Blunt, who was born and raised in England, visited the Soviet Union in 1933 and was indoctrinated as a spy after being convinced of the benefits of Communism in fighting fascism. He began recruiting his university classmates at Cambridge before serving during World War II and leaking information about the Germans to the KGB. Blunt was one of five Cambridge graduates under Soviet direction. Two of them, diplomats Donald Maclean and Guy Burgess, relocated to the Soviet Union in 1951. Another, Kim Philby, went undetected until 1961. John Cairncross escaped notice, too, but was eventually outed.

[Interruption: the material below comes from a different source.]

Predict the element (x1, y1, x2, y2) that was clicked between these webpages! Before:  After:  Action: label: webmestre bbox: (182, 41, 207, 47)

However, it was Blunt who had a post at Buckingham Palace. After being tipped off by American intelligence, MI5 interrogated Blunt. He confessed to his treachery in 1964 and was granted immunity from prosecution. Why was he able to remain employed? One theory has it that British intelligence was so embarrassed by Blunt's ability to circulate in the upper levels of the monarchy that firing him would have raised too many questions. Another thought has Blunt having knowledge of some bizarrely congenial wartime correspondence between Adolf Hitler and the Duke of Windsor (a.k.a. King Edward VIII, whose abdication led to Elizabeth's eventual ascension to the throne).

Whatever the case, the Queen was advised by MI5 to keep Blunt around. In his role as art curator, he had no access to classified information. Blunt was at the Palace through 1972 and spent another seven years roaming London giving lectures. His actions remained a tightly guarded secret until Margaret Thatcher disclosed his treason in 1979.

As for that speech seen in The Crown, where Olivia Colman's Queen Elizabeth makes some not-so-subtle digs at Blunt at the opening of a new exhibition, there's no record of such a takedown ever happening. While the two reportedly kept their distance from each other in private, according to Miranda Carter's Anthony Blunt: His Lives:

“Blunt continued to meet the Queen at official events. She came to the opening of the Courtauld’s new galleries in 1968, and in 1972 she personally congratulated Blunt on his retirement, when the Lord Chamberlain, knowing nothing of his disgrace, offered him the honorary post of Adviser on the Queen’s pictures—inadvertently continuing his association with the Palace for another six years.”

Stripped of his knighthood as a result of the truth about his actions being made known, Blunt became a recluse and died of a heart attack in 1983. His memoirs, which were made public by the British Library in 2009, indicated his regret, calling his spy work "the biggest mistake of my life."